** Opening Data block **
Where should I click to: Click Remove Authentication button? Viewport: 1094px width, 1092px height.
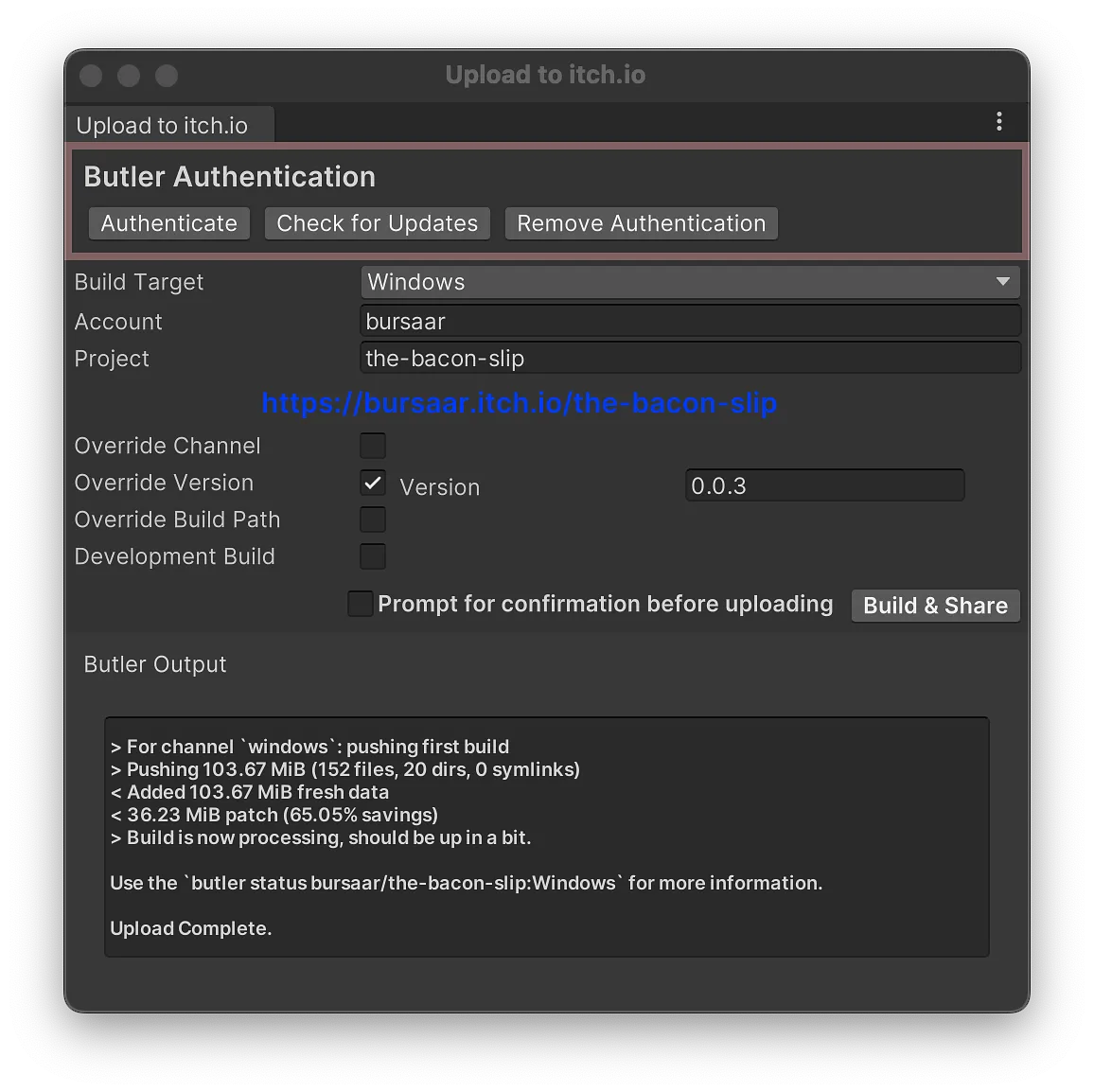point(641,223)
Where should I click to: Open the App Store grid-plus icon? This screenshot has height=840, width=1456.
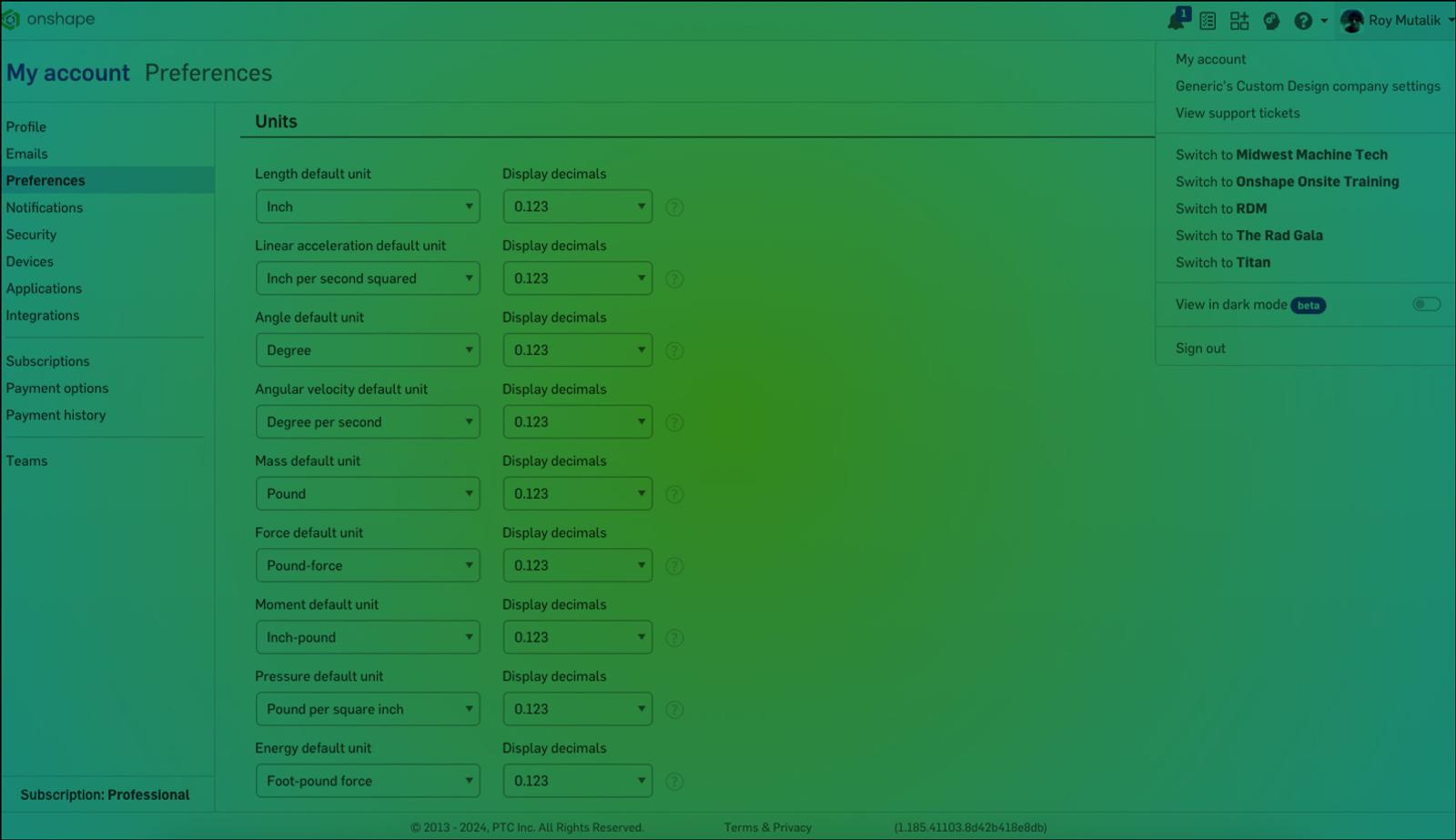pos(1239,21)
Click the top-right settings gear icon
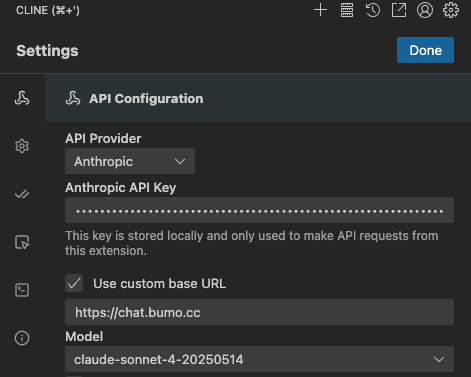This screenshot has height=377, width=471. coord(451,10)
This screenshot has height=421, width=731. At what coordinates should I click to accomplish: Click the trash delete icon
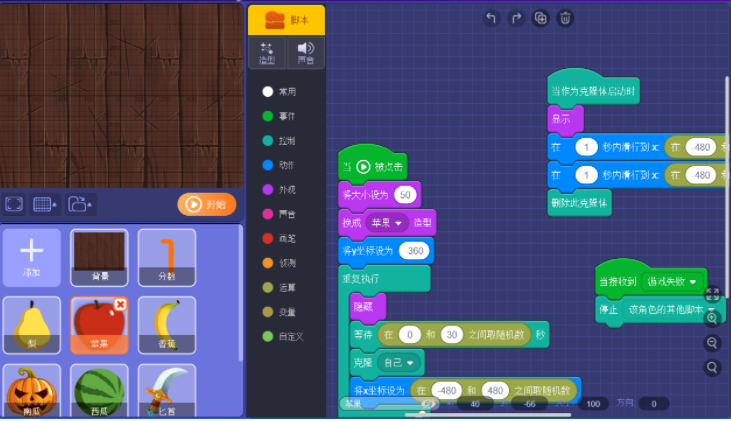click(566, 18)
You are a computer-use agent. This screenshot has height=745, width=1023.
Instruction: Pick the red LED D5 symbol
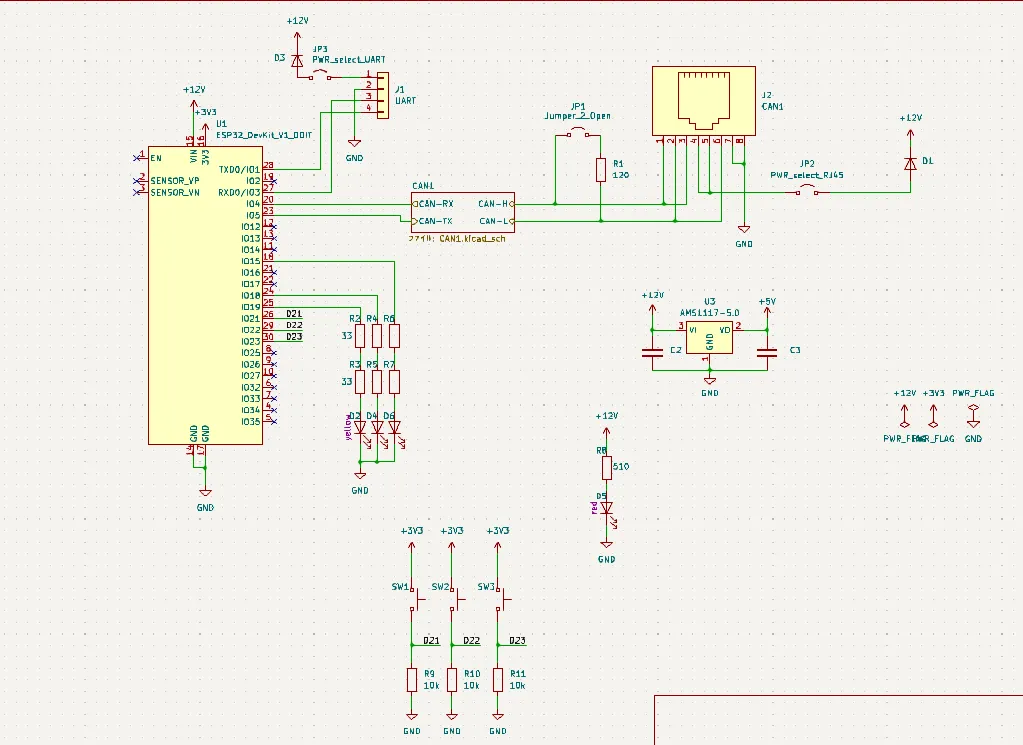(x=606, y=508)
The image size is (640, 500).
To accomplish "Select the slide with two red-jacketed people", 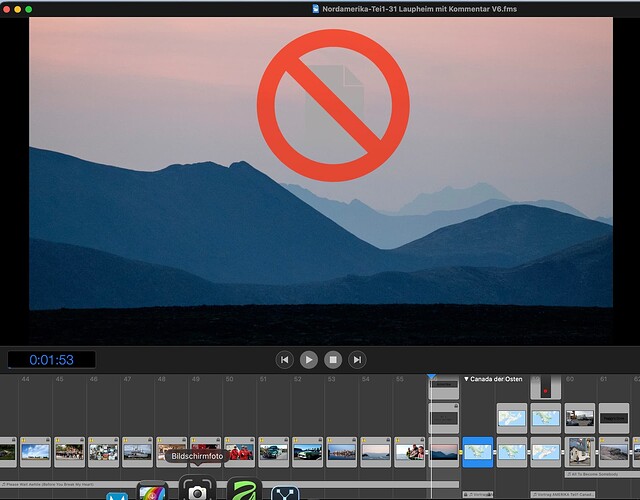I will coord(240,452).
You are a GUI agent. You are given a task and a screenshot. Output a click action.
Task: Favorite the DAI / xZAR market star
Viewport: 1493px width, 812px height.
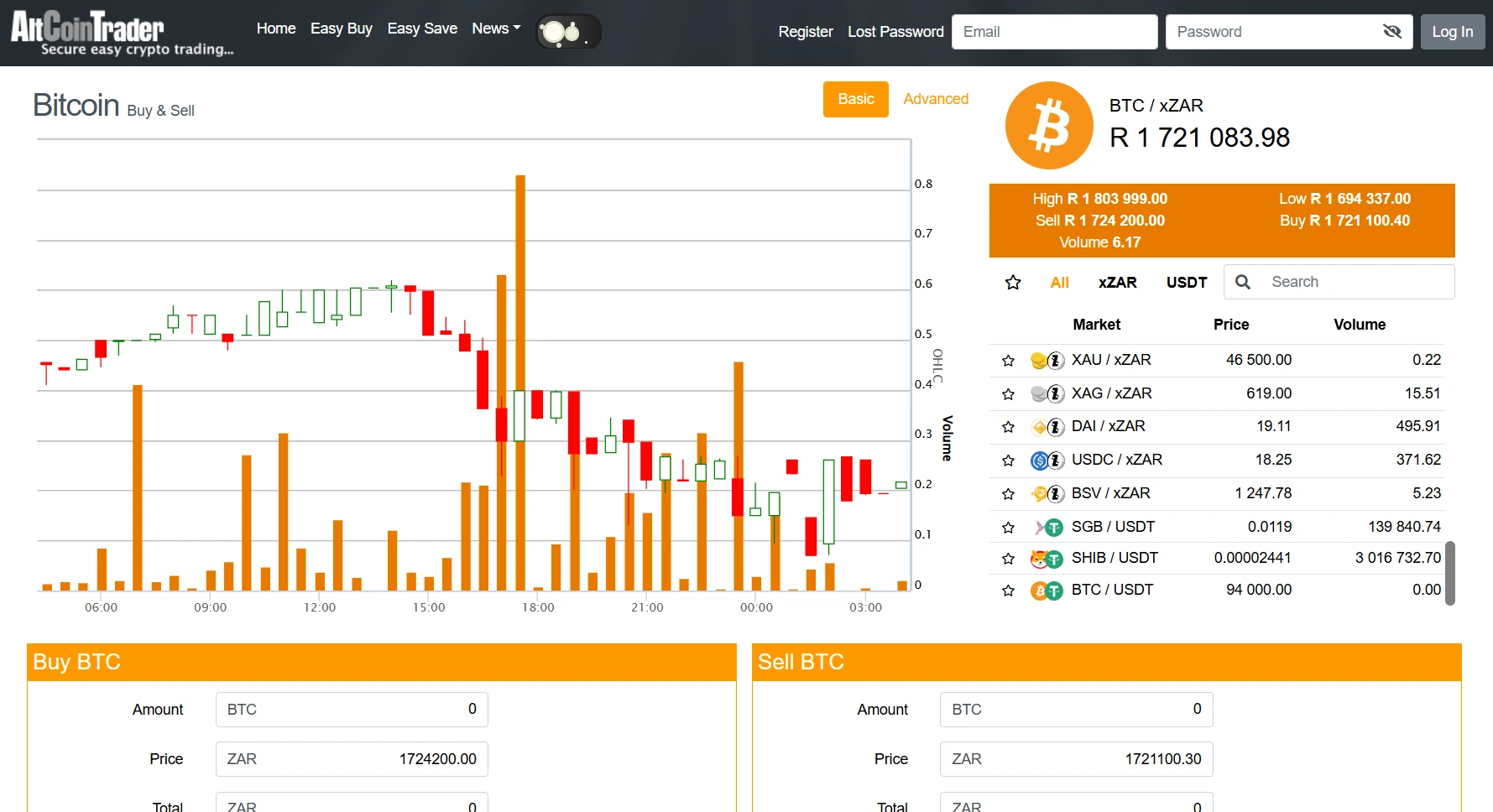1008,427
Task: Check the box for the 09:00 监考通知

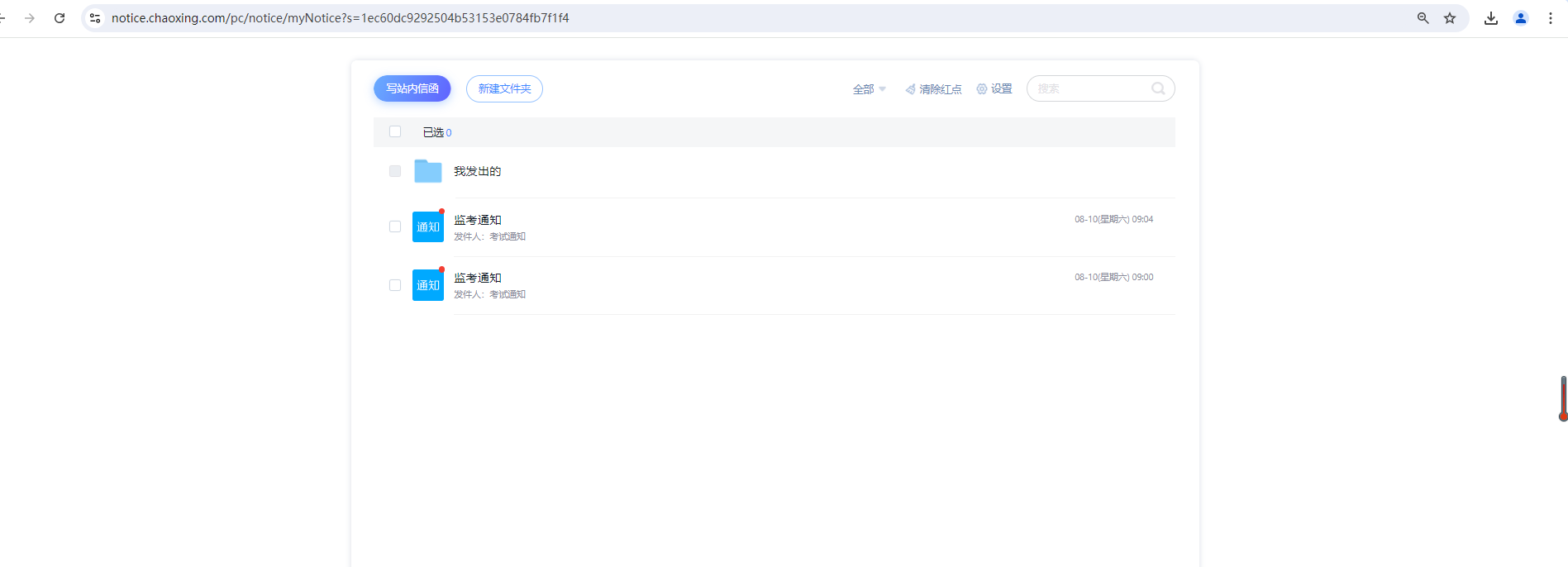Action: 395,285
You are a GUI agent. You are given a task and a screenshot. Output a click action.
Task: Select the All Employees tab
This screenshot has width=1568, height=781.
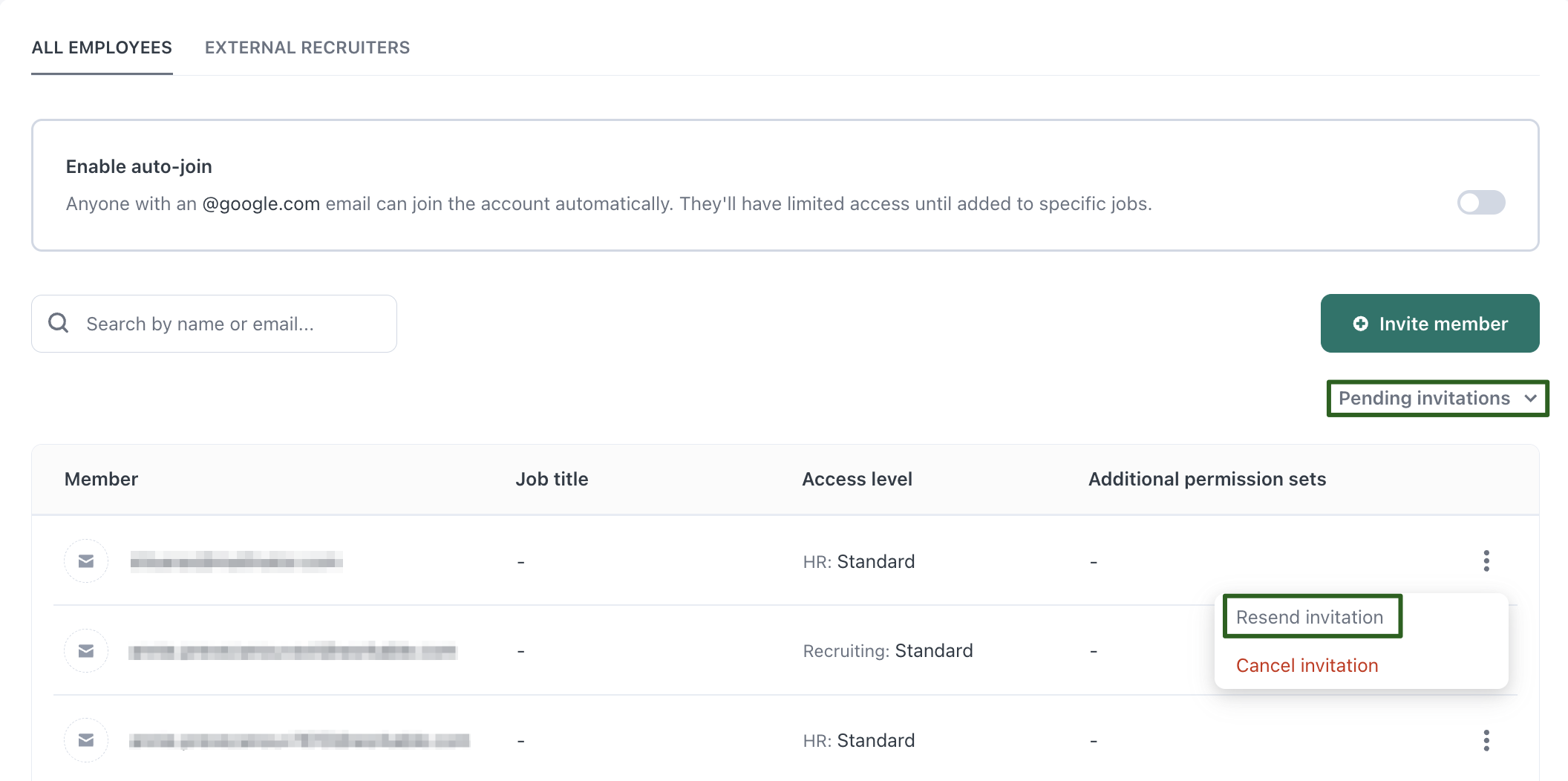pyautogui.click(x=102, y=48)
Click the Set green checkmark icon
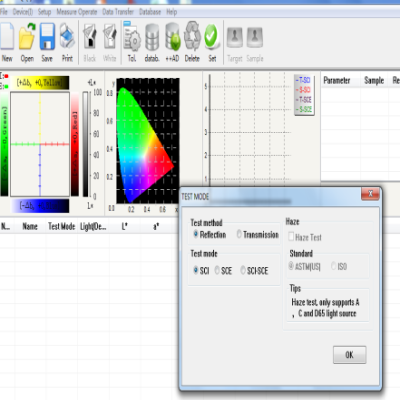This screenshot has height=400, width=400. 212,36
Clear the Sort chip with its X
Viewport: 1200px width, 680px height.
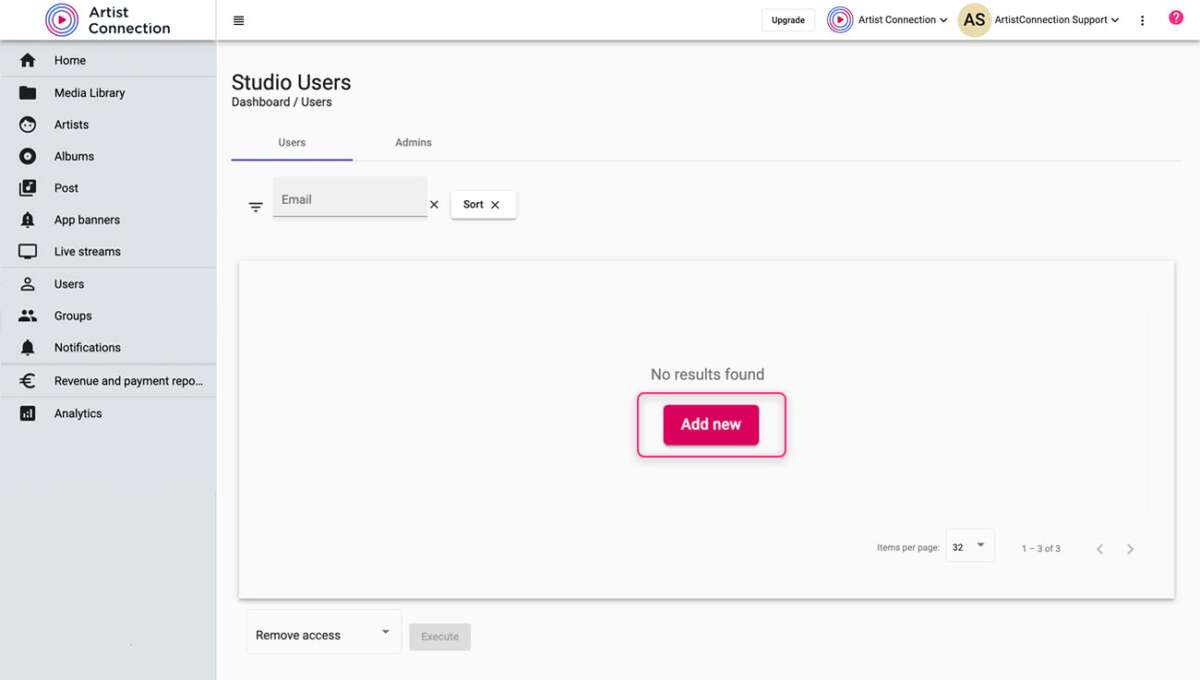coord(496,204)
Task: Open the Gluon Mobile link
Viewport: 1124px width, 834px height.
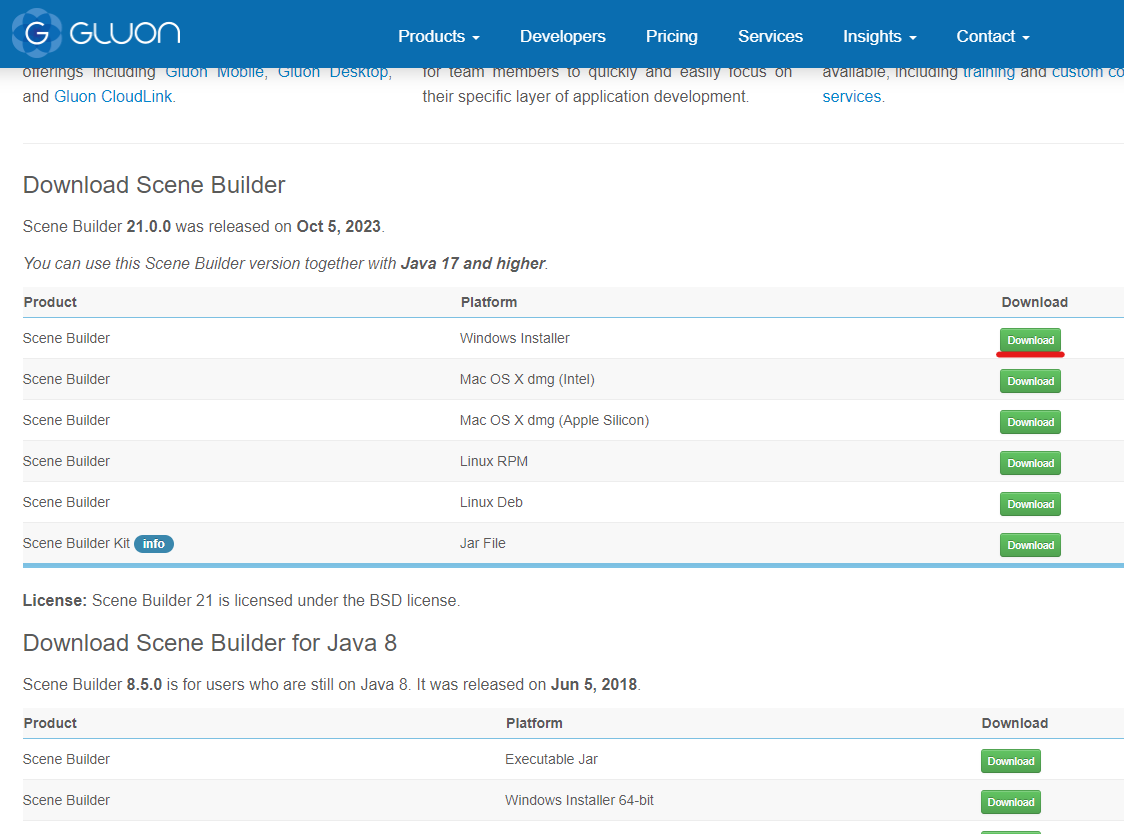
** Closing Data block **
*Problem to work on:*
What is needed is an exact restatement of every line from the one containing "Task: Select the All Employees tab" through the last line of the records, pictures left out.

*Answer for this exercise:*
Task: Select the All Employees tab
This screenshot has width=1568, height=781.
pyautogui.click(x=102, y=48)
Click the Set green checkmark icon
This screenshot has height=400, width=400. 212,36
Clear the Sort chip with its X
Viewport: 1200px width, 680px height.
coord(496,204)
Task: Open the Gluon Mobile link
Viewport: 1124px width, 834px height.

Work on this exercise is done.